# correct size of rub for leos



## mattclarke (Jun 13, 2008)

hi guys and girls 

i was just wandering what size rub would be correct to keep 2 adult females long term. And what size, would you say, would be acceptable for a single male ?

many thanks :mf_dribble:


----------



## jackyboy (Apr 8, 2008)

id say a 50 l for 2


----------



## Bantastic (Jul 29, 2008)

id say 50L for 2, how are you going to heat these? i thought most people used ceramic bulbs but wouldnt that melt the tub?


----------



## jackyboy (Apr 8, 2008)

heat mats 

ive not seen many use a caramic for leos


----------



## reptiles_galore (Aug 13, 2008)

was gona say u dont need to use ceramic heater with a leo. 

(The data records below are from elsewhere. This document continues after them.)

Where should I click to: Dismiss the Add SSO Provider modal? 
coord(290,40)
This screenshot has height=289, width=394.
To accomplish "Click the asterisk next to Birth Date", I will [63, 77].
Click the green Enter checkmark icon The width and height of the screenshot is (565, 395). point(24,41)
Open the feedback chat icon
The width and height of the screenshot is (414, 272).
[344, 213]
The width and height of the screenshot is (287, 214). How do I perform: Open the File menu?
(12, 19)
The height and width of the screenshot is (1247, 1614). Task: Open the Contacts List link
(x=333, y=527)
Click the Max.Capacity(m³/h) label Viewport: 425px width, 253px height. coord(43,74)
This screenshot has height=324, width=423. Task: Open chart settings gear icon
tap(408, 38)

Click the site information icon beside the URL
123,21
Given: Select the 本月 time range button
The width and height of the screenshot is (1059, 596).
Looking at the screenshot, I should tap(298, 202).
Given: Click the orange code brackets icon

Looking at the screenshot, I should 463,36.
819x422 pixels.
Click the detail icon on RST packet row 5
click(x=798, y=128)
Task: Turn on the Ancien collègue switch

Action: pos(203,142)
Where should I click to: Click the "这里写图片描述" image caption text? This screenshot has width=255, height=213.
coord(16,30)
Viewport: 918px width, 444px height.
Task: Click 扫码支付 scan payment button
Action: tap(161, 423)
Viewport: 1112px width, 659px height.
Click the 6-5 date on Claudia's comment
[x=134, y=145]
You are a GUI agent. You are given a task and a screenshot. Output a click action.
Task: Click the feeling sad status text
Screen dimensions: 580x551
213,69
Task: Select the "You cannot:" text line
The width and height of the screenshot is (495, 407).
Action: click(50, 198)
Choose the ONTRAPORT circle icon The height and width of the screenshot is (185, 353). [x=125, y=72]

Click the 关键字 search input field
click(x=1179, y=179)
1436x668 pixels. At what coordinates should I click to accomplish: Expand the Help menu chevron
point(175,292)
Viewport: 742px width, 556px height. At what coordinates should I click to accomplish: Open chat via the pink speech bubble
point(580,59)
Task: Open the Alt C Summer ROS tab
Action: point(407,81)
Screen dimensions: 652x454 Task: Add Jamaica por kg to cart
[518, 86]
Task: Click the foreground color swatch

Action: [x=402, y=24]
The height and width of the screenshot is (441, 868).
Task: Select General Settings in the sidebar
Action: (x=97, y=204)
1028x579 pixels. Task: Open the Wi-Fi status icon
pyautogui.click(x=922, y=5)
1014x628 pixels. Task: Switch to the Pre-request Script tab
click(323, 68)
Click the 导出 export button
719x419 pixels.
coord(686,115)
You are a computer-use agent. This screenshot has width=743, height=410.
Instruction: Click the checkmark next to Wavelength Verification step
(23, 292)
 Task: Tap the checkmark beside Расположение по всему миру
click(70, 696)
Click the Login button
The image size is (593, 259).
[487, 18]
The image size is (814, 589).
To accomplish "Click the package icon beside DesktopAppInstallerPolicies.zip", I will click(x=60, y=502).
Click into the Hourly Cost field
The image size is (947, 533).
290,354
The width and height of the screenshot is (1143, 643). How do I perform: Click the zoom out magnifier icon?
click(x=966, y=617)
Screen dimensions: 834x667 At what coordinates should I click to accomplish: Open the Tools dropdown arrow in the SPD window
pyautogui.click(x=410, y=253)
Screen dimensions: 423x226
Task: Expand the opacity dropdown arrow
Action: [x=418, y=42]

just a heat mat under the rub


----------



## bexley18 (Mar 16, 2008)

Where can you buy suitable rubs for leo's have looked in Argos and they have some boxes which i guess could be classed as a rub but i wasn't sure?


----------



## Daleos89 (Apr 25, 2008)

Staples.co.uk Your business partner for Office Supplies, furniture and technology.


----------



## Meko (Apr 29, 2007)

bexley18 said:


> Where can you buy suitable rubs for leo's have looked in Argos and they have some boxes which i guess could be classed as a rub but i wasn't sure?


Argos do a 50ltr RUB for 12 quid..

Buy Really Useful Box 50 Litre. at Argos.co.uk - Your Online Shop for .


----------



## sam12345 (Dec 28, 2007)

The thing is with alot of rubs is the capacitiy is measure by how much it can hold liquid wise and not how big the floor space is so you have to look around.

I find wilkos 35ltr clear RUB's are good for 1/2 adult leos as they have a floor space of over 2x1ft.3


----------



## paddy (Oct 3, 2008)

:2thumb: these look good they are from asda and are nice and affordable
ASDA direct | Flip Lid Storage Box - Clear Lid | Food Storage

what do you think ?

65l for £7.50

:notworthy::notworthy:


----------